佑心の隣から車体が勝手に飛んできて、佑心に直撃した。そのまま車ごと彼の身体は歩道橋に突っ込んだ。



「新田さん!」



手をひらりと振ったモモは再び橘に向き直った。橘は返された棒を握り直して、モモを見据えると俊足で向かっていった。対するモモは短剣を生成して投げつける。橘はそれらすべてを棒で弾き飛ばし、モモに迫った。剣のような掌は避けきれなかった橘の頬を掠めた。橘はすぐさまモモの右手を払いのけ、棒を一回転させるとモモの腹部を狙って突いた。しかしモモは橘の棒を片手の支えにして、逆側に逃げた。
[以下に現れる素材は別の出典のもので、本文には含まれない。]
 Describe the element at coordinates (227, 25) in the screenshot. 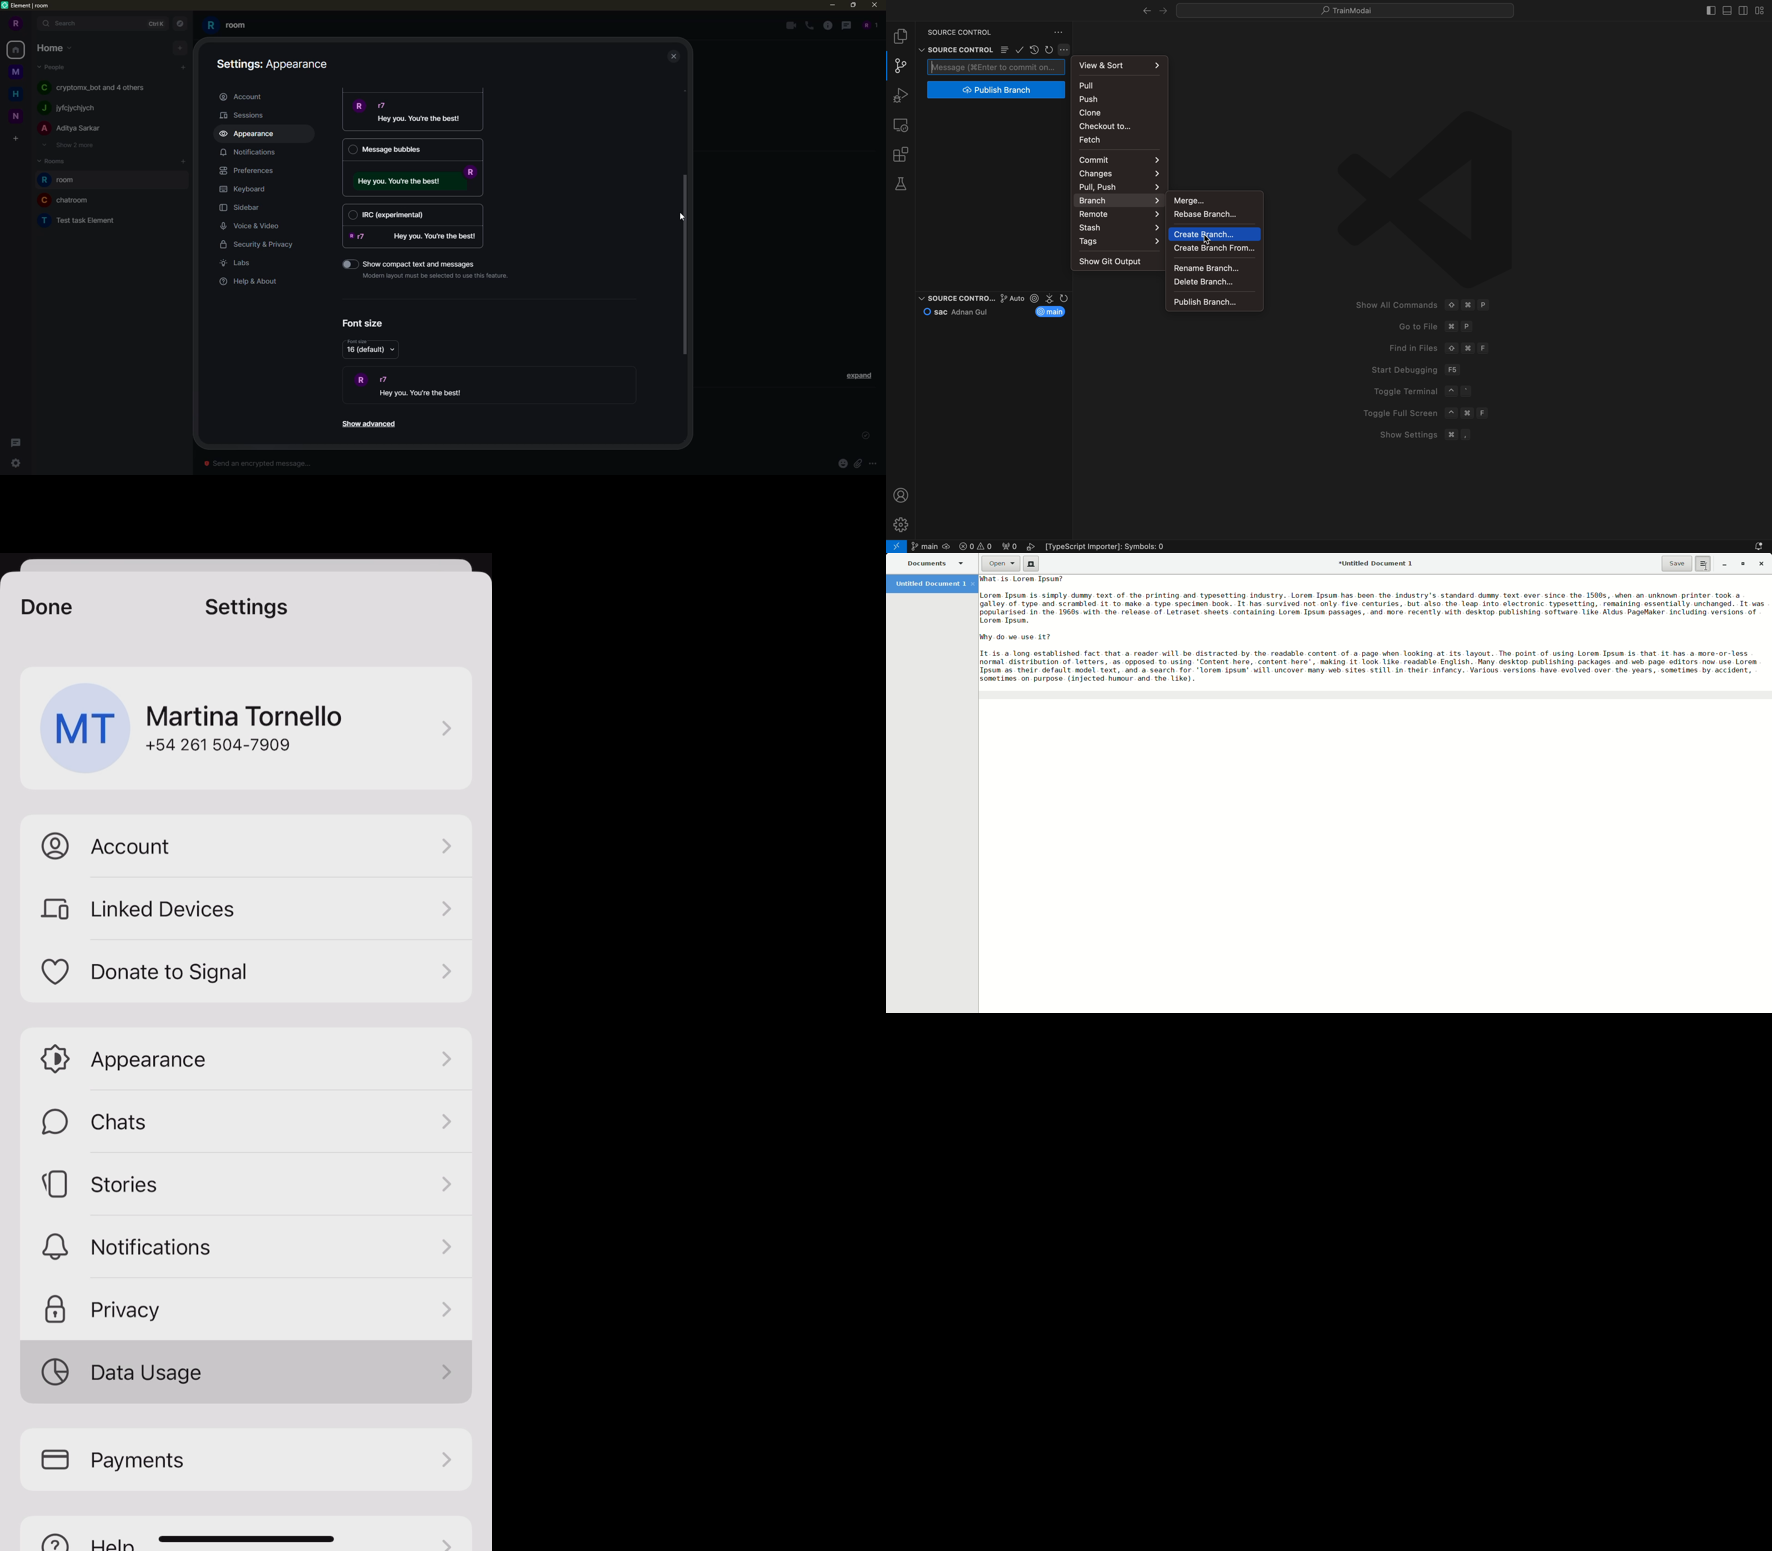

I see `room` at that location.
「なっ!」(小柄ゆえの身のこなし。パワーも身体強化によって隙なし、ということか……)



滞空するモモを見て、橘は表情を険しくした。



ならば着地点をたたく、と橘が棒をモモの背後に振り下ろしたが、突如円状の刃が出現し棒が跳ね返された。橘は後ろに仰け反り、胴体ががら空きに。



(まずいっ!)



しかし振り返ったモモは橘の間合いに入ると、そのままモモは橘のポシェットを奪い取った。橘は自分の腰を見るまで、取られたことにすら気がつかなかった。モモはポシェットの中に入っていた注射器をカラカラと振って呟いた。
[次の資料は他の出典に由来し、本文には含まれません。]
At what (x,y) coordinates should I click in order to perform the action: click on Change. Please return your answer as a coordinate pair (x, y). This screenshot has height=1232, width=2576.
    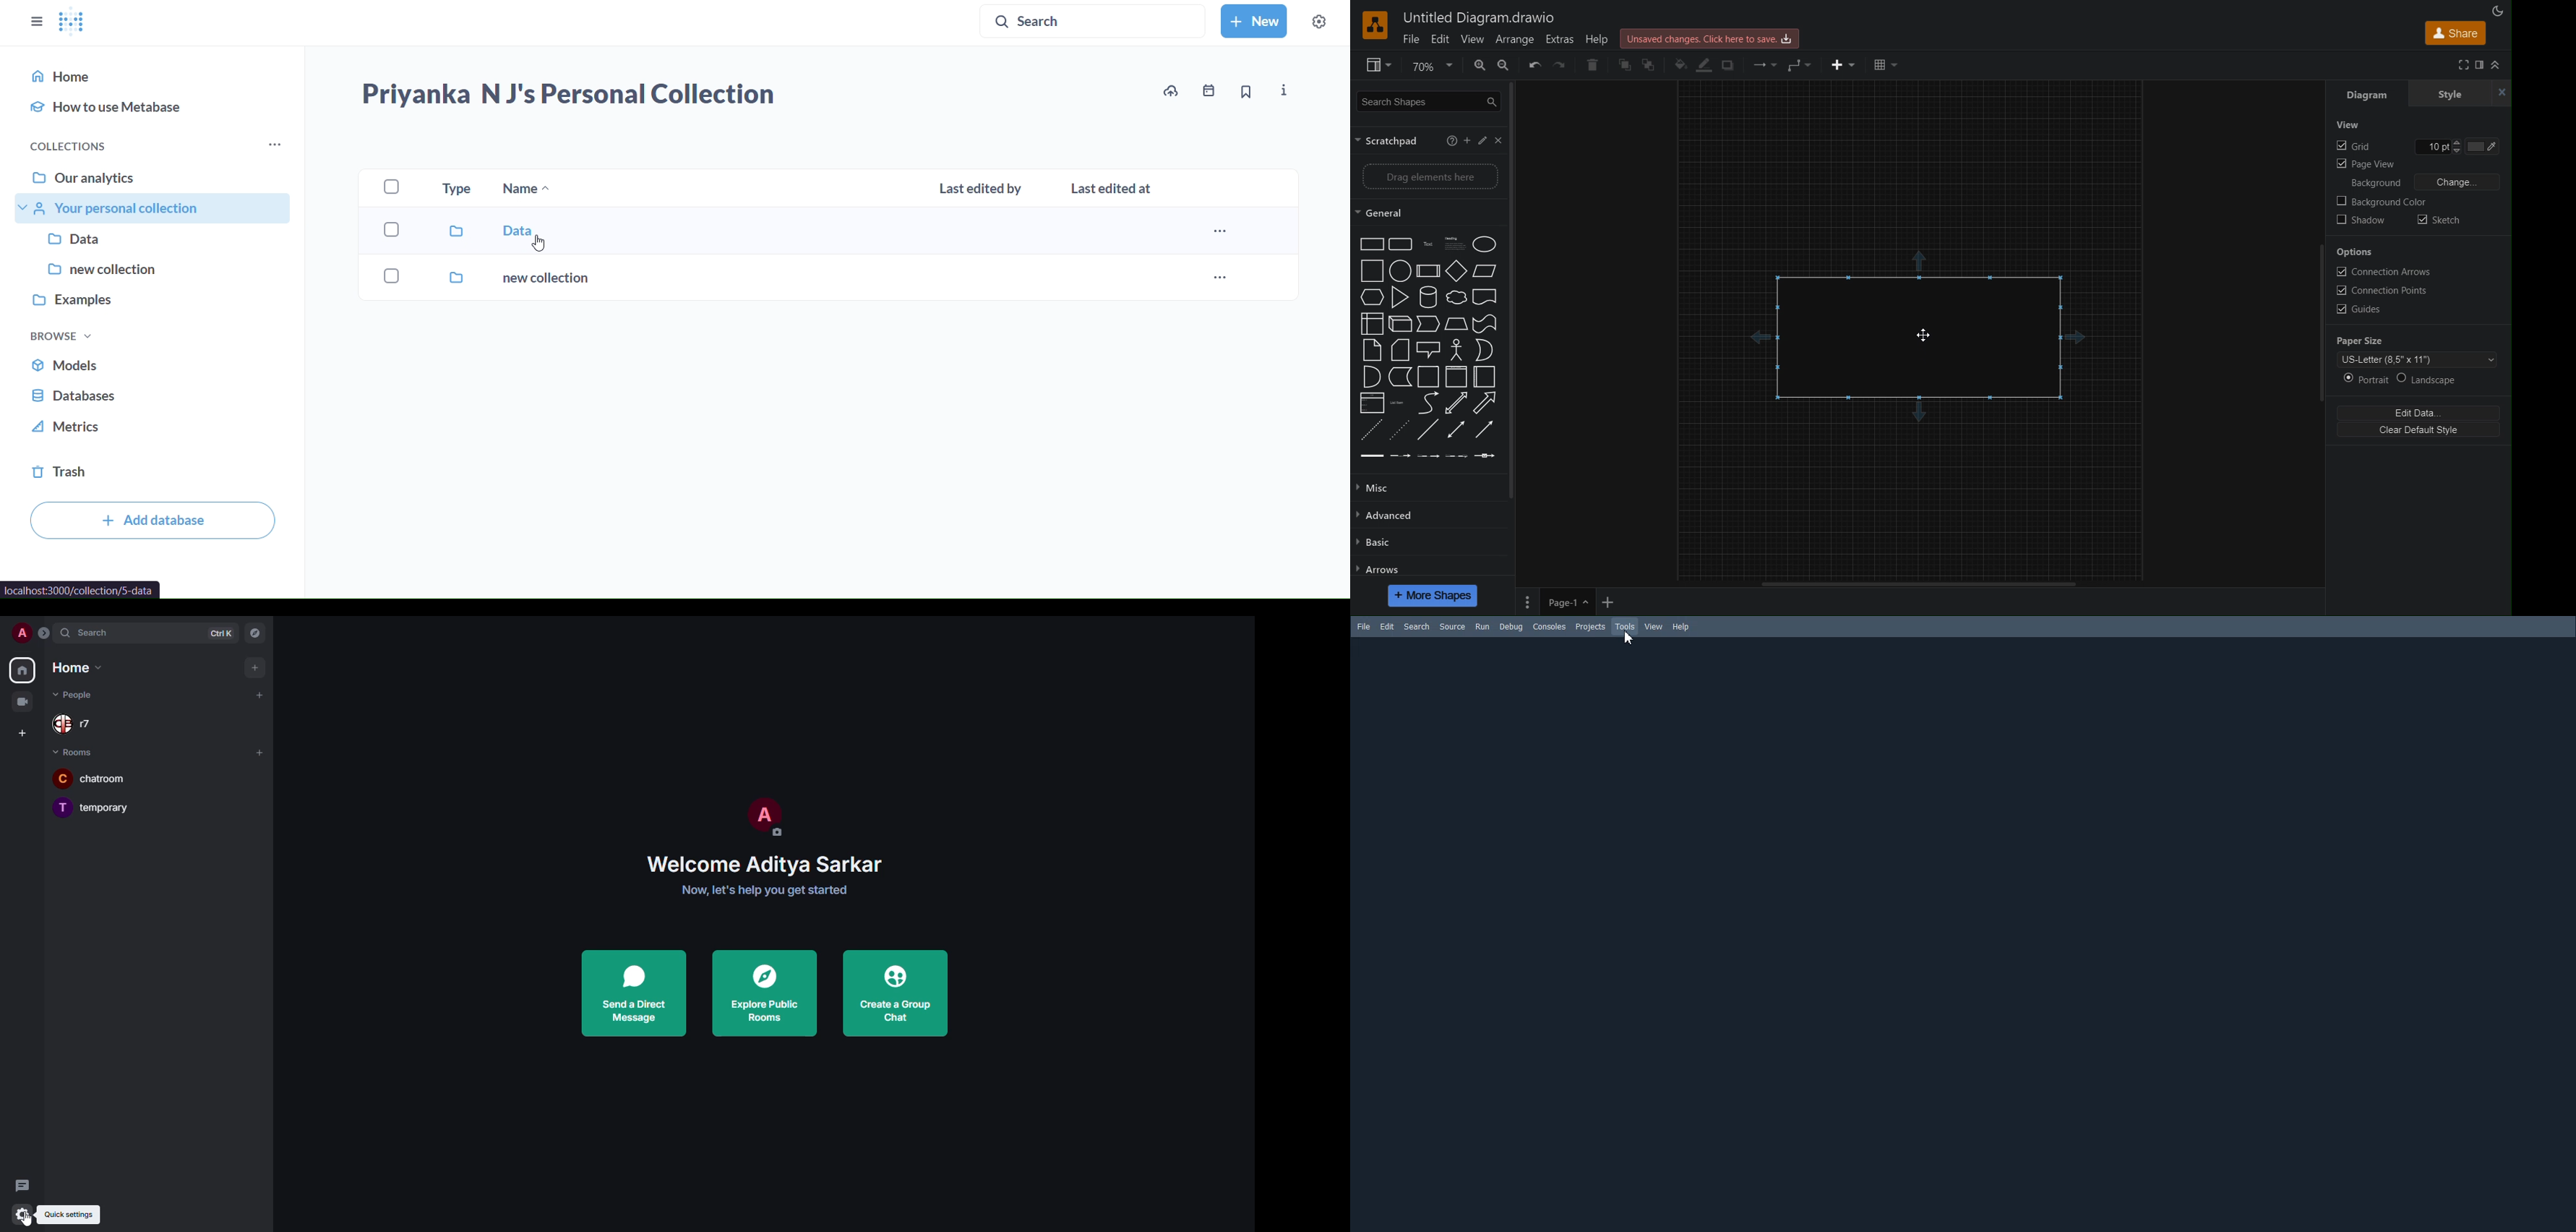
    Looking at the image, I should click on (2460, 181).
「組織の技術は昔から変わらずってとこだな……優秀、優秀だ……」



モモは背後に倒れているガンにそれを投与した。



「起きろ、クズ……」


(狙いは回復薬だったのか……チッ、相手がその気ならさっきの隙にやられていたな……)



ふらふらと立ち上がるガンを見て、橘は苦い顔をした。